▶ **PROBLEM TO WORK ON**
Return the lines from the one containing "Task: Switch to loadout slot 5" through the one containing "(x=614, y=46)", both included, copied character for character.

▶ **SUPPLIED MATERIAL**
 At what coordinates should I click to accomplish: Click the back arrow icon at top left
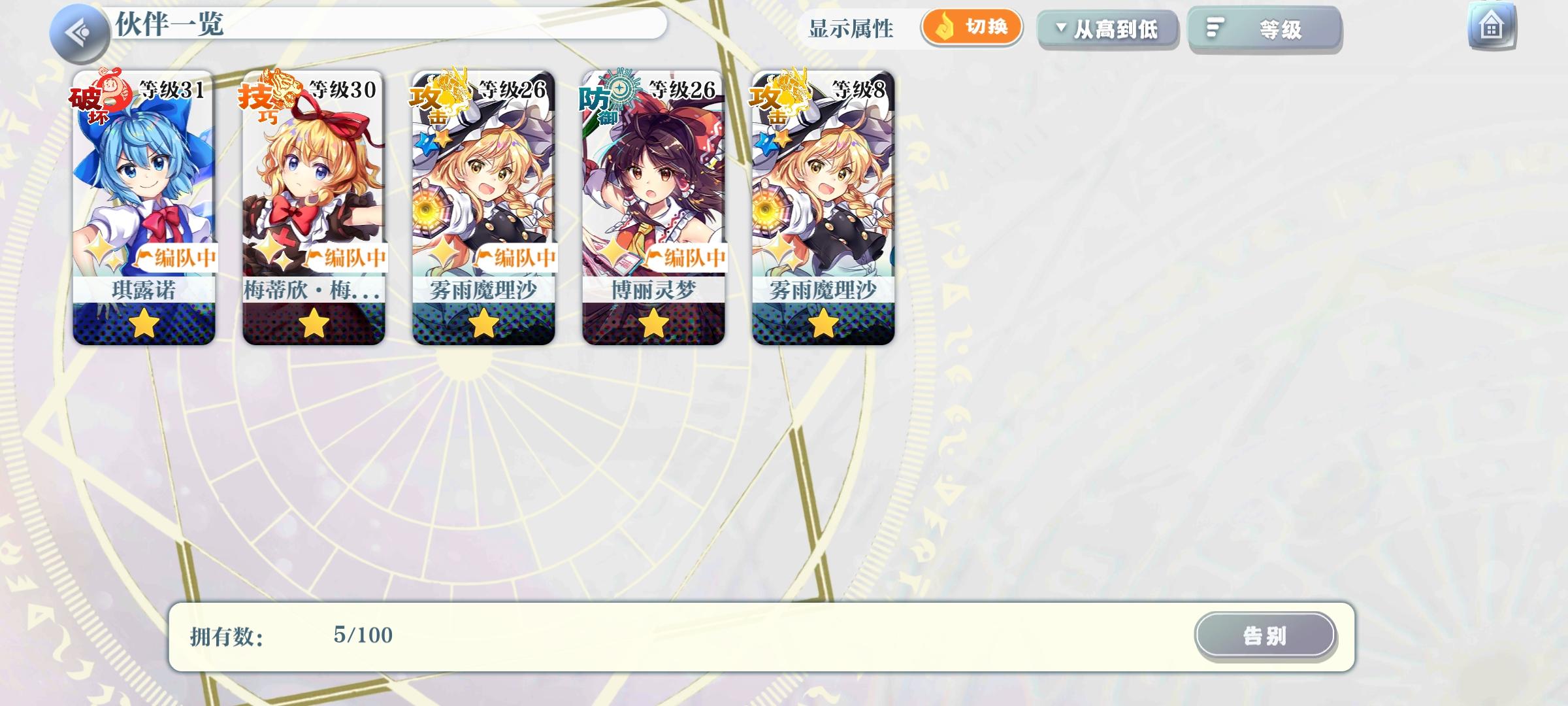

--

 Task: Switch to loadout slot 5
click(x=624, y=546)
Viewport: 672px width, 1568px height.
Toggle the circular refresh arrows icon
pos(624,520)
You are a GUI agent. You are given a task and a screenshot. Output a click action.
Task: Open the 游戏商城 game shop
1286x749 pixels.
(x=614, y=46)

==

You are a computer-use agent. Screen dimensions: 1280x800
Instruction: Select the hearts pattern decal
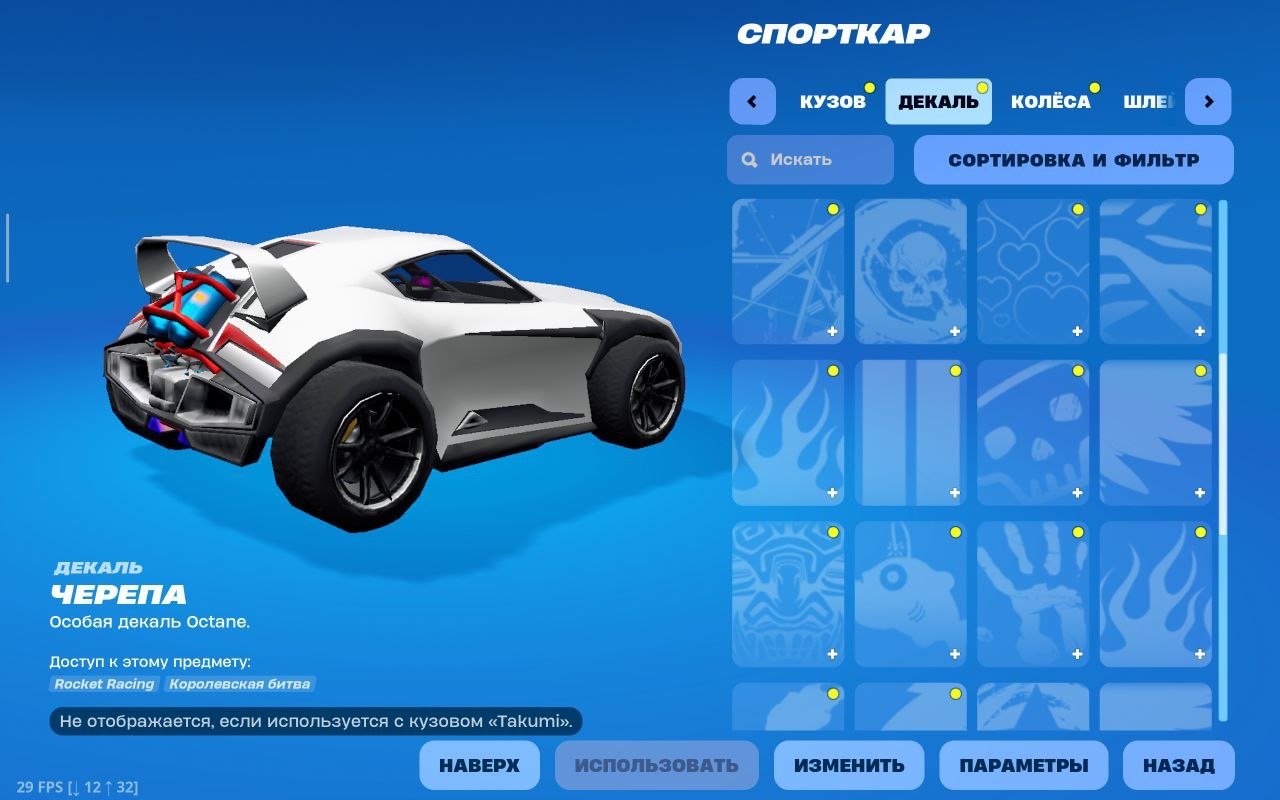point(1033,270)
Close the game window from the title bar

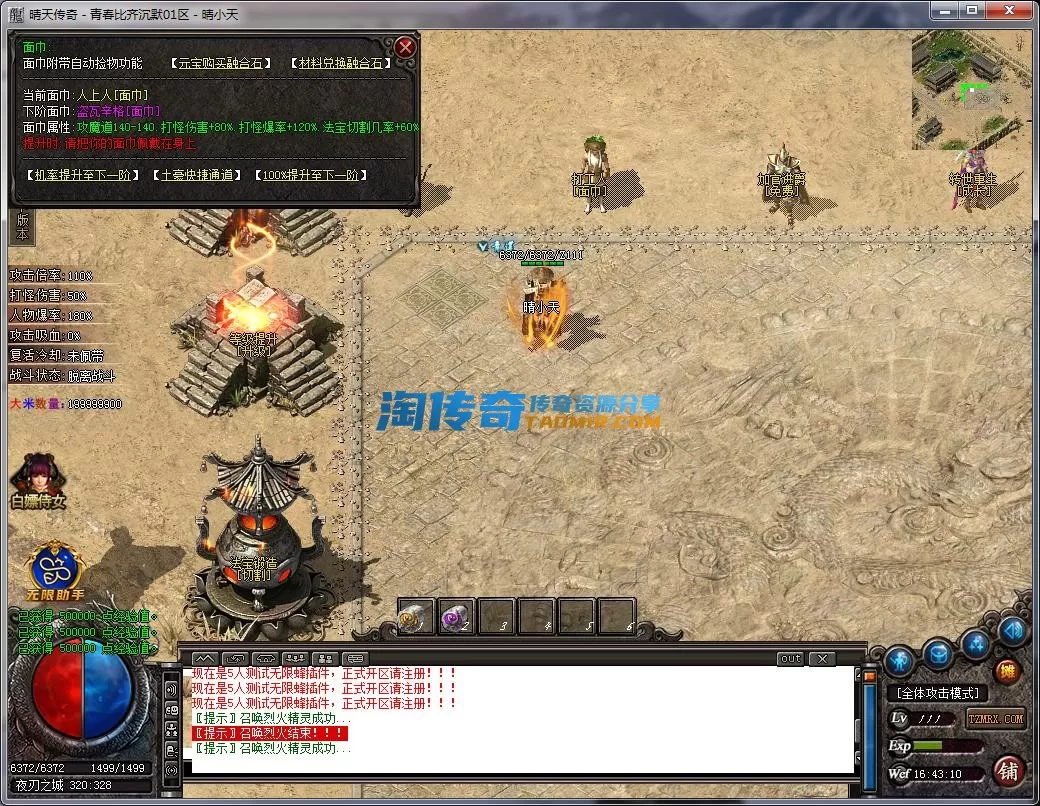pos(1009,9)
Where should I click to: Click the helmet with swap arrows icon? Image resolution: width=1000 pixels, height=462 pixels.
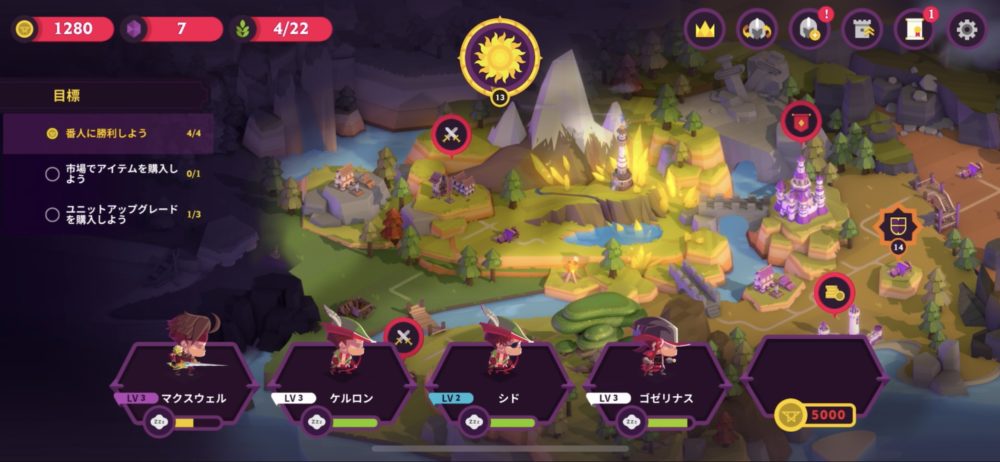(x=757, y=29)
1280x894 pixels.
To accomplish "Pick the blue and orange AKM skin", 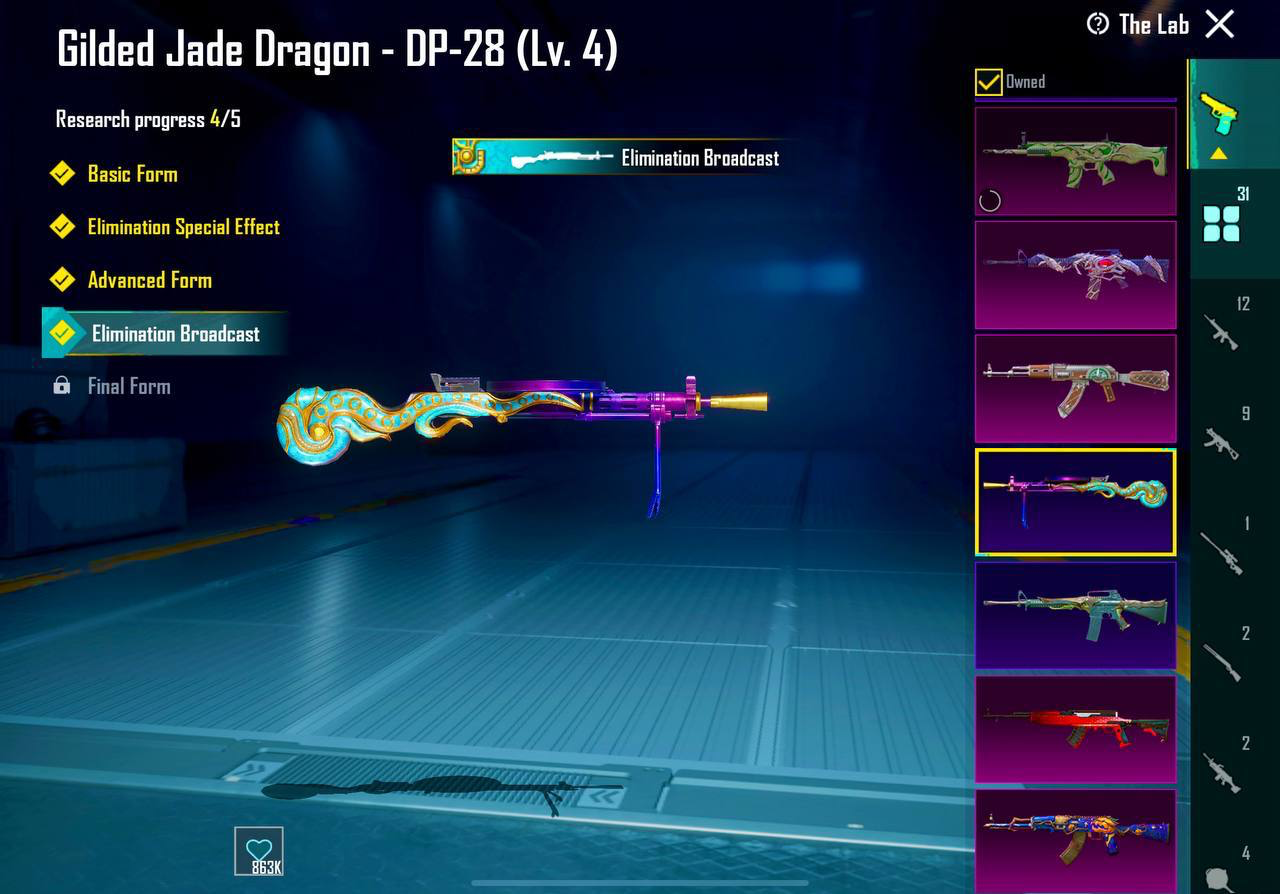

▶ **RESULT OF THIS EXERCISE**
 Task: Switch to loadout slot 5
click(x=624, y=546)
Viewport: 672px width, 1568px height.
Toggle the circular refresh arrows icon
pos(624,520)
You are a GUI agent. You are given a task and a screenshot. Output a click action.
Task: Open the 游戏商城 game shop
1286x749 pixels.
(x=614, y=46)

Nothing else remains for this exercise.